Margaret Warner Morley (February 17, 1858, in Montrose, Iowa – December 12, 1923, in Washington, D.C.) was an American educator, biologist, and author of many children's books on nature and biology.

== Biography ==
Morley grew up in Brooklyn. She studied at State University of New York at Oswego and Hunter College. She continued her biology education at the Armour Institute (now the Illinois Institute of Technology) in Chicago and at the Woods Hole marine laboratory in Massachusetts. She worked as a teacher and was considered an expert in agriculture and beekeeping. She was most well known for her work as an illustrator, photographer, and author of books on nature.

As early as 1890 she visited Tryon, North Carolina with the painter Amelia Watson where she resided in the cottage of playwright William Gillette. She finally acquired her own home in Tryon where she lived for many years.

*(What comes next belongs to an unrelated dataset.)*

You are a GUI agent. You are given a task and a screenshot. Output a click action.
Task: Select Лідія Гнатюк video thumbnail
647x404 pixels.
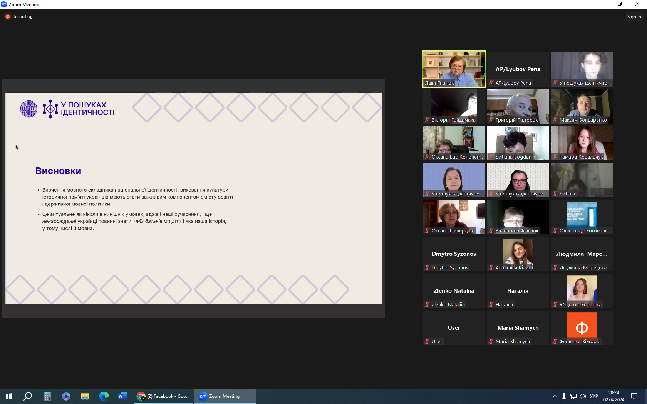[x=454, y=69]
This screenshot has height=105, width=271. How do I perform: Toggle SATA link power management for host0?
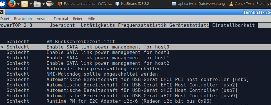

In one of her many trips she went to Europe to the Val Gardena the valley of toy carvers where she was inspired to write the novel Donkey John of the toy valley.

A collection of Morley's work is held at the Harriet Beecher Stowe Center in Hartford, Connecticut. The collection consists of travel logs and sketchbooks of rural North Carolina, and book manuscripts.

The North Carolina Museum of History owns a collection of original photographs that Morley donated to the museum in 1914.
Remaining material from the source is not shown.